== Given instruction 1 ==
In the passage on assembly quorums, which bodies are named as examples of those whose quorum is a majority?
== Given instruction 2 ==
Pick up the passage on assembly quorums after its last sentence and continue it.

--- Begin Excerpt provided ---

By the provisions of the constitution of Rhode Island, “the senior member from the town of Newport” is temporary president of the popular branch.

8. Temporary Organizations.— Where no provision of constitution or statute exists, and in bodies voluntary in their origin, but requiring credentials to entitle those proposing to act to membership, a preliminary or temporary organization is first had, and immediately the credentials are examined, usually by the aid of a committee, whose judgment is submitted to the assembly and passed upon by it. The permanent organization is then made.


9. Definition.— The quorum of an assembly is that number which must be present to constitute the assembly a body competent to transact business legally.

10. Number Necessary.— There is no definite rule applicable to all cases. It is commonly stated that in the absence of special regulations, either constitutional, legal, or by order of the assembly itself, a majority of the members is necessary to make a quorum. This statement is inaccurate. In some assemblies whoever comes is authorized to act and bind all the others. In other assemblies the quorum is a majority, and in still other cases all must be present.

11. Assemblies Which Do Not Require a Quorum.— Assemblies which act on their own responsibilities, and which are not representative or judicial, do not require any quorum. Town meetings in New England, stockholders' meetings, and voluntary meetings generally are of this class.

12. Assemblies Which Require a Majority.— Where the body is a representative one, performing the functions of government for a constituency, or a financial one, managing the business of the corporation which selected it, the quorum is a majority, and can neither be increased nor diminished by the vote of the body. City councils and boards of directors are of this class.

13. Cases Where All Must Be Present.— Where the body is appointed by law, or by virtue of law, to perform a single act, or a series of acts relating to a single subject, which requires the exercise of judgment and discretion, the whole board constitutes the quorum. All must be present and deliberate, but the majority is competent to act. Referees are of this class.

14. Fixed Quorums.— In most public bodies the number necessary to make a quorum is fixed by the constitution or by statute. In voluntary bodies it may be fixed by the body itself.

15. The Presence Only of a Quorum Required.— The quorum required to constitute an assembly and render it competent to transact business is a present quorum and not a voting quorum. In all cases, if the number necessary to make a quorum is present, it makes no difference how many or how few actually participate in the decision. Those who sit silent are regarded as consenting to the result. Such was the recent decision of the United States Supreme Court, which decision was in accord with every decision of every State Supreme Court which has ever passed upon the question.

In strictness a chairman ought not to take the chair until after the appearance of a quorum, but in practice in this country he always does; and until a member from the floor or the presiding officer raises the question of quorum a quorum is always supposed to be present.

16. Practice in the House of Representatives.— Under the rules of the United States House of Representatives the Speaker takes the chair at the hour indicated by the rules or by the special order of the House, and, “upon the appearance of a quorum,” proceeds to lay before the House the business in order. In practice, notwithstanding this rule, the business begins as soon as the Speaker takes the chair, a quorum being presumed to be present, and continues until the suggestion of no quorum is made.

Notwithstanding the decision of the United States Supreme Court already mentioned, the Fifty-second Congress continued to require a voting quorum. No one who refused to vote was regarded as present, however visible or vociferous he might be. In the Fifty-first Congress a constitutional quorum, that is, a “present quorum,” was required, which practice was pronounced legal by the Supreme Court.

--- End Excerpt provided ---
--- Begin Dataset content ---

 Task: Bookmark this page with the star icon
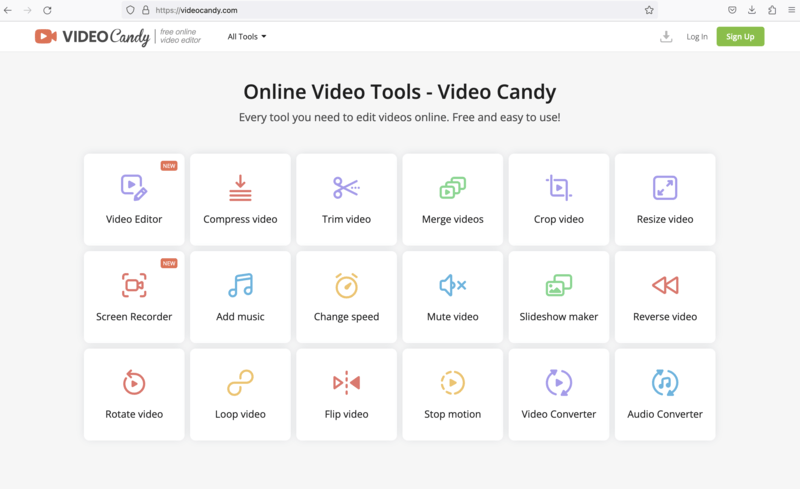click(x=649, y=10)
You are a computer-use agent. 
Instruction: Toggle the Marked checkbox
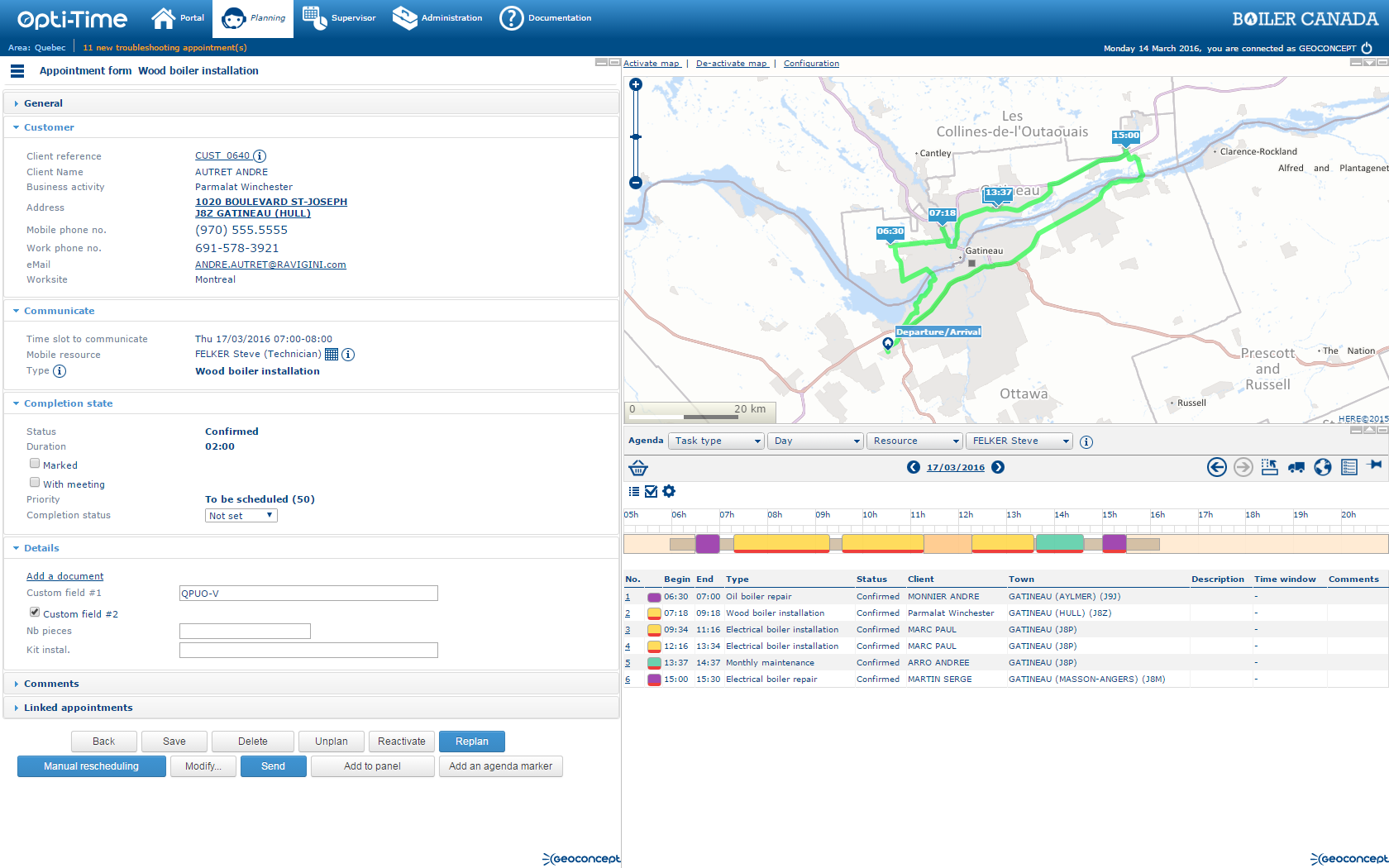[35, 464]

--- End Dataset content ---
--- Begin Dataset content ---

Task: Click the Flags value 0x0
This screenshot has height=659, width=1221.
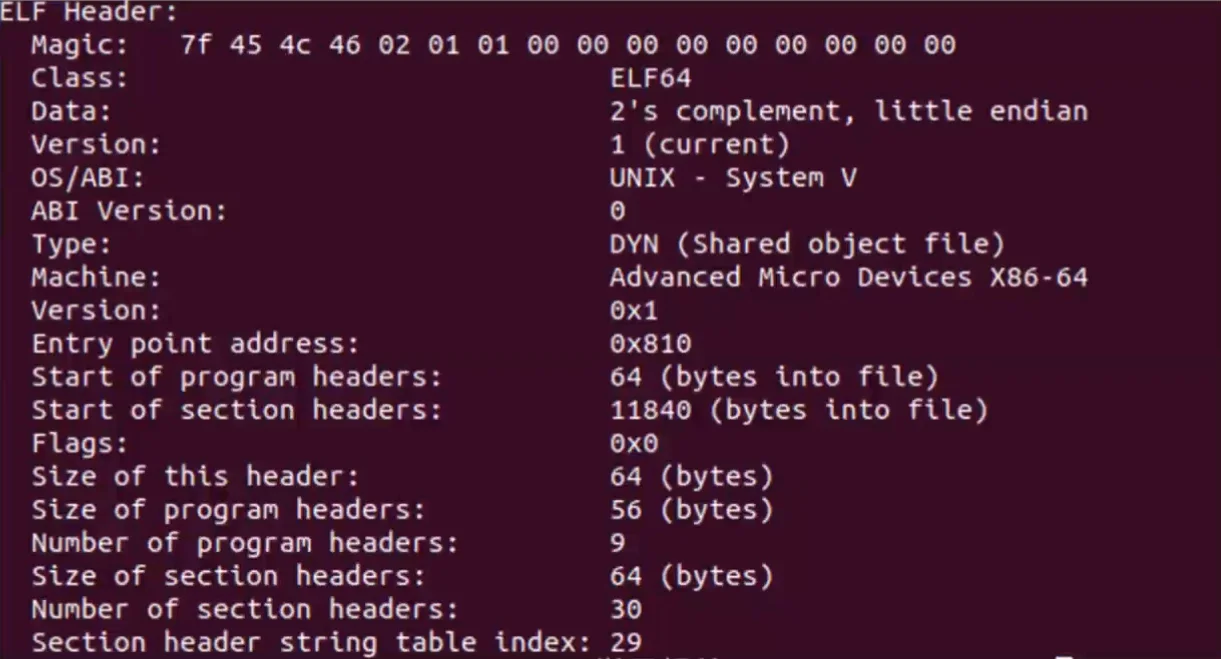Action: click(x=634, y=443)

--- End Dataset content ---

== Exercise response 1 ==
City councils and boards of directors.

== Exercise response 2 ==
On April 17th, 1894, the Fifty-third Congress adopted the doctrine of a present quorum by a vote of 213 to 47, and that question seems to be settled.

In the French Chamber, where a majority is a quorum, it was decided in 1878 by President Grévy that the presence and not the participation in the vote of 267 members is necessary for the validity of the votes of the Chamber of Deputies.

17. Is a Quorum Required During Debate?— While it is settled that no conclusion can be arrived at, no decision made by a parliamentary body unless the quorum be present, it has not yet been authoritatively and definitely decided in the House of Representatives that the presence of a quorum is absolutely necessary during a debate. In the House of Commons, where forty constitutes a quorum, a member speaking may be taken off his feet on a suggestion to the Speaker that there is no quorum. The Speaker then, after a short interval, and after causing bells to be sounded in the lobby, counts the members in sight, even those whom he can see approaching through the open doors, and if forty can be counted the speech may go on; if not, the House is adjourned and the member speaking is said to be “counted out,” which “counting out” is not regarded as flattering.

Reason and analogy would seem to be on the side of the English practice, which is also the practice of the Senate, but where so large a quorum as a majority is required, and where the body is numerous, there would be much inconvenience caused by insisting on the requirement. In the French Chamber a quorum is not necessary for debate.

18. Quorum in Committee of the Whole.— The quorum of the Committee of the Whole is a majority, unless the assembly should otherwise determine. As the Committee of the Whole is the creature of the assembly, its instrument and means of work, and is merely advisory in its action, any number may constitute a quorum at the pleasure of the assembly.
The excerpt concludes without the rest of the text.